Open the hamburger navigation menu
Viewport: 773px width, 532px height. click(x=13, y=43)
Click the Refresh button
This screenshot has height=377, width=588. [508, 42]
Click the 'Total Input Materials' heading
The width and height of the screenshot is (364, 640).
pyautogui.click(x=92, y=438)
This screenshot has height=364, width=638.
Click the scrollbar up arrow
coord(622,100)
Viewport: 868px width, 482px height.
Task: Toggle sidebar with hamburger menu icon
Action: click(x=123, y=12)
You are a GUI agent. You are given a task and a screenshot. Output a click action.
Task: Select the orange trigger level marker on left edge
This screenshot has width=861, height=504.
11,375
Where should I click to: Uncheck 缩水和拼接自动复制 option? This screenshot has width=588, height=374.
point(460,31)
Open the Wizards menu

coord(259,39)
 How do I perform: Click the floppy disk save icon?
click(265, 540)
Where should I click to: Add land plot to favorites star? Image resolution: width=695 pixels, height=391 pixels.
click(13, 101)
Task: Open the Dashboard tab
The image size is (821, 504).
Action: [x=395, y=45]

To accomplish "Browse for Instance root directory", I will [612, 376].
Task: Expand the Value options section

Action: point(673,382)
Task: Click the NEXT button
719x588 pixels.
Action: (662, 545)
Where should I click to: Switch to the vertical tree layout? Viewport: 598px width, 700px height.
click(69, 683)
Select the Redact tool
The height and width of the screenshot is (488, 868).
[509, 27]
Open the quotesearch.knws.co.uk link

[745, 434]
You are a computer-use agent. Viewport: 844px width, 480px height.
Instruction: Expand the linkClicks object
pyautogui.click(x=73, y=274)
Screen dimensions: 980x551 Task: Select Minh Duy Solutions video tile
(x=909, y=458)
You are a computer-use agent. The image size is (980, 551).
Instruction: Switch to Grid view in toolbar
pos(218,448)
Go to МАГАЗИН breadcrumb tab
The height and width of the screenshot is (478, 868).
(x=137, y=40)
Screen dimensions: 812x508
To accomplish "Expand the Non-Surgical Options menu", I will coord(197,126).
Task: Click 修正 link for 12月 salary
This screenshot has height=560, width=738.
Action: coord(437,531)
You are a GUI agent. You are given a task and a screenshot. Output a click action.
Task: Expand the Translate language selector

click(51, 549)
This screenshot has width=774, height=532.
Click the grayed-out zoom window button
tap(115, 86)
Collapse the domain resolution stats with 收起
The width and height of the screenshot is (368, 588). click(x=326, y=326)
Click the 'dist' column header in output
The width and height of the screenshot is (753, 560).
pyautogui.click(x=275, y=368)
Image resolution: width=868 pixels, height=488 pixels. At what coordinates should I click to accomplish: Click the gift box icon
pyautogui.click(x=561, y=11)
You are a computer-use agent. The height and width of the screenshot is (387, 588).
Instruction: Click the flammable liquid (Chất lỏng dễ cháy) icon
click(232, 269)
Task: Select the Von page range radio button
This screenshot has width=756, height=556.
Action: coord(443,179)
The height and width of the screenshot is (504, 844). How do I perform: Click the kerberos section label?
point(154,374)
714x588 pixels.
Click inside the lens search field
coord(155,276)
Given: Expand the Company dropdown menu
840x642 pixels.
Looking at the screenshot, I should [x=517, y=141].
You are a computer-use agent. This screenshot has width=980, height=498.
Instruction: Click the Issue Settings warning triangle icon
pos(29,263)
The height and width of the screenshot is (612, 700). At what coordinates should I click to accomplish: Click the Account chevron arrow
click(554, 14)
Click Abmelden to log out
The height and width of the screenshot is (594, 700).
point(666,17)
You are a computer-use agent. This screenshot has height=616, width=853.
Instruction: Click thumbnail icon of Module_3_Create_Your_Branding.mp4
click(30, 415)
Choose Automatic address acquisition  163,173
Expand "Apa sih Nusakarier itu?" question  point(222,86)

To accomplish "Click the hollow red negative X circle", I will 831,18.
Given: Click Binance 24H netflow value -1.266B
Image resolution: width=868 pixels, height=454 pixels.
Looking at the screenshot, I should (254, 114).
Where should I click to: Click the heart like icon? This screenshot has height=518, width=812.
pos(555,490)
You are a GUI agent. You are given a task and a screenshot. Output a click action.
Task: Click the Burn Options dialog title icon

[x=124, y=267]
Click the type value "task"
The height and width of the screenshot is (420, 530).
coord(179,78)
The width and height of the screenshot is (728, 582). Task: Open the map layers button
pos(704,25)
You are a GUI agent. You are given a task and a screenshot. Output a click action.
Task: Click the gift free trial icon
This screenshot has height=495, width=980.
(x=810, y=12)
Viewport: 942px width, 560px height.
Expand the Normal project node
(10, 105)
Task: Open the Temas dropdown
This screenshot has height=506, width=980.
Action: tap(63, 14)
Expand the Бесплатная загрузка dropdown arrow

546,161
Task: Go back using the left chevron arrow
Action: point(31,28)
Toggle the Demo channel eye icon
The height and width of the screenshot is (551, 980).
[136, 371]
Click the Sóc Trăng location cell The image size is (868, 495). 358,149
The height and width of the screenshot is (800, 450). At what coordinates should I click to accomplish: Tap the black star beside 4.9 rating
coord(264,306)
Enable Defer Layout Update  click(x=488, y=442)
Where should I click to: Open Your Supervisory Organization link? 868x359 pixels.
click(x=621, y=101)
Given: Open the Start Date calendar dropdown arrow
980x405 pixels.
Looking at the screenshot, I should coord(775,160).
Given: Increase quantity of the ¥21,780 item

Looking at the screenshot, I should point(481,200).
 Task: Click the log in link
====
- Aim of the exercise
Write out each line exactly, as it is shown above.

- Written response
Open the hamburger navigation menu
Viewport: 773px width, 532px height. click(x=13, y=43)
Click the Refresh button
This screenshot has height=377, width=588. [508, 42]
Click the 'Total Input Materials' heading
The width and height of the screenshot is (364, 640).
pyautogui.click(x=92, y=438)
This screenshot has height=364, width=638.
Click the scrollbar up arrow
coord(622,100)
Viewport: 868px width, 482px height.
Task: Toggle sidebar with hamburger menu icon
Action: click(x=123, y=12)
You are a GUI agent. You are given a task and a screenshot. Output a click action.
Task: Select the orange trigger level marker on left edge
This screenshot has width=861, height=504.
11,375
Where should I click to: Uncheck 缩水和拼接自动复制 option? This screenshot has width=588, height=374.
point(460,31)
Open the Wizards menu

coord(259,39)
 How do I perform: Click the floppy disk save icon?
click(265, 540)
Where should I click to: Add land plot to favorites star? Image resolution: width=695 pixels, height=391 pixels.
click(13, 101)
Task: Open the Dashboard tab
The image size is (821, 504).
Action: [x=395, y=45]

To accomplish "Browse for Instance root directory", I will [612, 376].
Task: Expand the Value options section

Action: point(673,382)
Task: Click the NEXT button
719x588 pixels.
Action: (662, 545)
Where should I click to: Switch to the vertical tree layout? Viewport: 598px width, 700px height.
click(69, 683)
Select the Redact tool
The height and width of the screenshot is (488, 868).
[509, 27]
Open the quotesearch.knws.co.uk link

[745, 434]
You are a computer-use agent. Viewport: 844px width, 480px height.
Instruction: Expand the linkClicks object
pyautogui.click(x=73, y=274)
Screen dimensions: 980x551 Task: Select Minh Duy Solutions video tile
(x=909, y=458)
You are a computer-use agent. The image size is (980, 551).
Instruction: Switch to Grid view in toolbar
pos(218,448)
Go to МАГАЗИН breadcrumb tab
The height and width of the screenshot is (478, 868).
(x=137, y=40)
Screen dimensions: 812x508
To accomplish "Expand the Non-Surgical Options menu", I will coord(197,126).
Task: Click 修正 link for 12月 salary
This screenshot has height=560, width=738.
Action: coord(437,531)
You are a GUI agent. You are given a task and a screenshot. Output a click action.
Task: Expand the Translate language selector

click(51, 549)
This screenshot has width=774, height=532.
Click the grayed-out zoom window button
tap(115, 86)
Collapse the domain resolution stats with 收起
The width and height of the screenshot is (368, 588). click(x=326, y=326)
Click the 'dist' column header in output
The width and height of the screenshot is (753, 560).
pyautogui.click(x=275, y=368)
Image resolution: width=868 pixels, height=488 pixels. At what coordinates should I click to accomplish: Click the gift box icon
pyautogui.click(x=561, y=11)
You are a computer-use agent. The height and width of the screenshot is (387, 588).
Instruction: Click the flammable liquid (Chất lỏng dễ cháy) icon
click(232, 269)
Task: Select the Von page range radio button
This screenshot has width=756, height=556.
Action: coord(443,179)
The height and width of the screenshot is (504, 844). How do I perform: Click the kerberos section label?
point(154,374)
714x588 pixels.
Click inside the lens search field
coord(155,276)
Given: Expand the Company dropdown menu
840x642 pixels.
Looking at the screenshot, I should [x=517, y=141].
You are a computer-use agent. This screenshot has width=980, height=498.
Instruction: Click the Issue Settings warning triangle icon
pos(29,263)
The height and width of the screenshot is (612, 700). At what coordinates should I click to accomplish: Click the Account chevron arrow
click(554, 14)
Click Abmelden to log out
The height and width of the screenshot is (594, 700).
point(666,17)
You are a computer-use agent. This screenshot has height=616, width=853.
Instruction: Click thumbnail icon of Module_3_Create_Your_Branding.mp4
click(30, 415)
Choose Automatic address acquisition  163,173
Expand "Apa sih Nusakarier itu?" question  point(222,86)

To accomplish "Click the hollow red negative X circle", I will 831,18.
Given: Click Binance 24H netflow value -1.266B
Image resolution: width=868 pixels, height=454 pixels.
Looking at the screenshot, I should (254, 114).
Where should I click to: Click the heart like icon? This screenshot has height=518, width=812.
pos(555,490)
You are a GUI agent. You are given a task and a screenshot. Output a click action.
Task: Click the Burn Options dialog title icon

[x=124, y=267]
Click the type value "task"
The height and width of the screenshot is (420, 530).
coord(179,78)
The width and height of the screenshot is (728, 582). Task: Open the map layers button
pos(704,25)
You are a GUI agent. You are given a task and a screenshot. Output a click action.
Task: Click the gift free trial icon
This screenshot has height=495, width=980.
(x=810, y=12)
Viewport: 942px width, 560px height.
Expand the Normal project node
(10, 105)
Task: Open the Temas dropdown
This screenshot has height=506, width=980.
Action: tap(63, 14)
Expand the Бесплатная загрузка dropdown arrow

546,161
Task: Go back using the left chevron arrow
Action: point(31,28)
Toggle the Demo channel eye icon
The height and width of the screenshot is (551, 980).
[136, 371]
Click the Sóc Trăng location cell The image size is (868, 495). 358,149
The height and width of the screenshot is (800, 450). At what coordinates should I click to accomplish: Tap the black star beside 4.9 rating
coord(264,306)
Enable Defer Layout Update  click(x=488, y=442)
Where should I click to: Open Your Supervisory Organization link? 868x359 pixels.
click(x=621, y=101)
Given: Open the Start Date calendar dropdown arrow
980x405 pixels.
Looking at the screenshot, I should coord(775,160).
Given: Increase quantity of the ¥21,780 item

Looking at the screenshot, I should point(481,200).
 Task: Click the log in link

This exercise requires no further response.